As she sped down the Greenway on Greymane Kidas tried to recall all that she knew of these orcs that had taken her fiancé. They had come from somewhere in the Misty Mountains, near the sources of the river Glanduin. They had been capturing people from Breeland for about six months. At first, no one knew where the people had disappeared to, but eventually it was found out that the folk of Bree and the surrounding areas had indeed been captured by orcs. No one yet knew why these orcs had been snatching people from their homes, and nobody had ever been seen again after they were taken.

One man by the name of Aran had gone after the orcs when they were returning from a raid. He tried to surprise them after night fell, but the orcs discovered him. He was found dead on the northern bank of the Greyflood three weeks after he had left his home. Kidas shivered when she recalled the rumors about the state his corpse was in after he was found. _I will not let that happen to me,_ Kidas thought.

Kidas had been riding for hours, and the sun had almost set, when she decided to make camp for a few hours. She dismounted Greymane and led him a little ways off the road. She came to a level place and decided it was as good as any, so she began to set camp. When she went to make a fire, however, Kidas saw the remains of a fresh campfire about sixty feet away from where her bedroll was laid and many prints in the grass beyond it. It looked as if about fourty people had spent a night there, but the markings were not those of Men. Kidas had found the trail of her quarry. "Orcs!" she cried into the twilight. "And the signs are only a few days old. We're catching up to them, Greymane," she said to her horse. With that she packed up her things once more, mounted the stallion, and rode off into the dusk.


----------



## HobbitGirl (Feb 2, 2003)

"What does the boss want it for, Grakka?"

"You thick-headded baffoon! Don't you pay attention? The boss wants to eat it!
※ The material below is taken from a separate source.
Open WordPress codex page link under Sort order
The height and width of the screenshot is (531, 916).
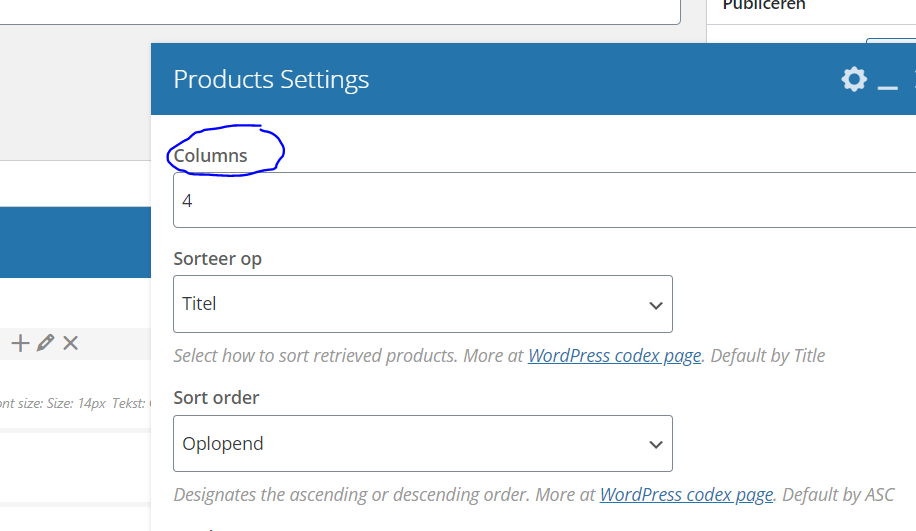(x=686, y=495)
What do you think we've been raiding villages for all this time?"

"Why can't we eat it?"

"Cause it's for the boss, you rockhead! What the boss says, the boss gets, and if we eat his man-flesh, he'll feed us to his fellows!"

"Garn! I don't get why the boss has such a fancy for man-flesh."
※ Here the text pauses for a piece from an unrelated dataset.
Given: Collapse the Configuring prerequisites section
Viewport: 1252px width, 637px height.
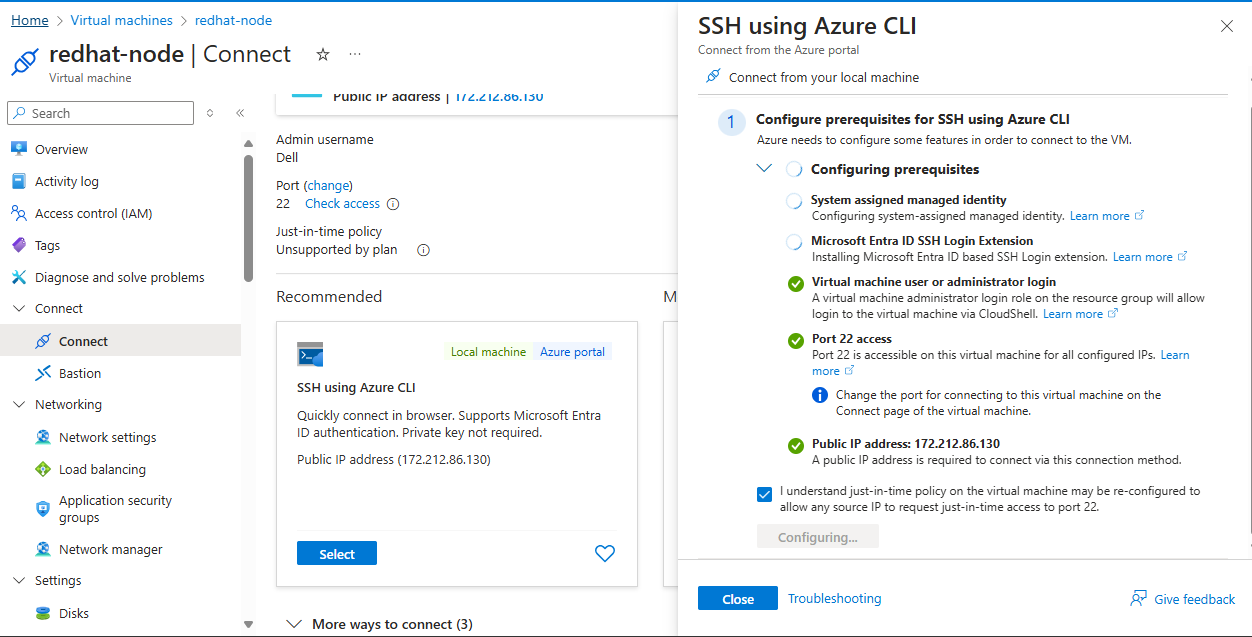Looking at the screenshot, I should point(765,169).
"Did I order you to think, Narmp? NO! I ordered you to run, so run, you maggot!"

Such was the orc-talk that Kadium woke up to. His wrists and feet were bound, and he was being carried between two particlularly large and smelly orcs. His head was throbbing in pain, and the first thing he thought when he regained conciousness was, _I hope Kidas is all right._

"Alright, boys! We're stoppin' here!" the orc called Grakka, who was obviously the leader, shouted.

The group of orcs halted, and the ones who were carrying Kadium threw him roughly on the ground. Narmp, the orc who had been arguing with Grakka, loped up to the man and threw a peice of stale bread at his side. "The boss wants you to be nice and healthy before he eats you," the orc said with a malicious grin. "It's a shame we can't eat you, but you'll be tasty for the boss anyways." The vile creature cackled wickedly and went to eat and banter with the rest of his foul folk. 

As he left, another orc walked over to stand guard over Kadium. _Only one tonight?_ Kadium thought. _It's not like them to be letting thier guard down this much._ He looked in the direction of the fire and counted the orcs seated there. _The rest of them are all there. It doesn't seem like they're going to be pulling any trickery on me. This may be my chance!_

"You better eat your supper. You wouldn't want the boss to get a second-rate meal out of you, now would you?" Kadium's orc-guard said with an evil grin, fingering his knife. Kadium was starved, so he rolled over and picked up the bread with his bound hands. It was harder than a rock, but he stomached it anyway, as he knew that he wouldn't be getting anything else.

After he was done, Kadium looked around, trying to find any way that he could escape. He was surrounded on three sides by large, white boulders that he couldn't climb over without attracting attention, and on his fourth side was the orc's camp. _How am I to get out of here without that flea-ridden monstrosity noticing?_ Kadium thought. After a few more minutes of scanning the area in the dark, Kadium spied a gap between two of the boulders. It was extremely hard to see, as it was tucked away in a little corner, and there was a smaller boulder halfway in front of it. Kadium figured that his guard couldn't see the gap, because if he had looked in the right direction from his postion he only would have seen the small boulder. _Now how will I get rid of him?_ Kadium asked himself.


----------



## HobbitGirl (Feb 6, 2003)

Kidas had been riding almost nonstop for fourty-eight hours, stopping only now and then to eat or pick up her quarry's trail. She had been travling off the road for some hours when she came in sight of a cluster of white boulders. She decided to rest for a while behind the wall of boulders, for the sky was already dark and stars could be seen peeking out of the blackness. She had just started on a brief meal when she heard a harsh voice from the other side of the rocks. It was too muffled for Kidas to figure out just what it was saying, but she recongnized what race it belonged to: orc. She had found her quarry.


----------



## HobbitGirl (Feb 6, 2003)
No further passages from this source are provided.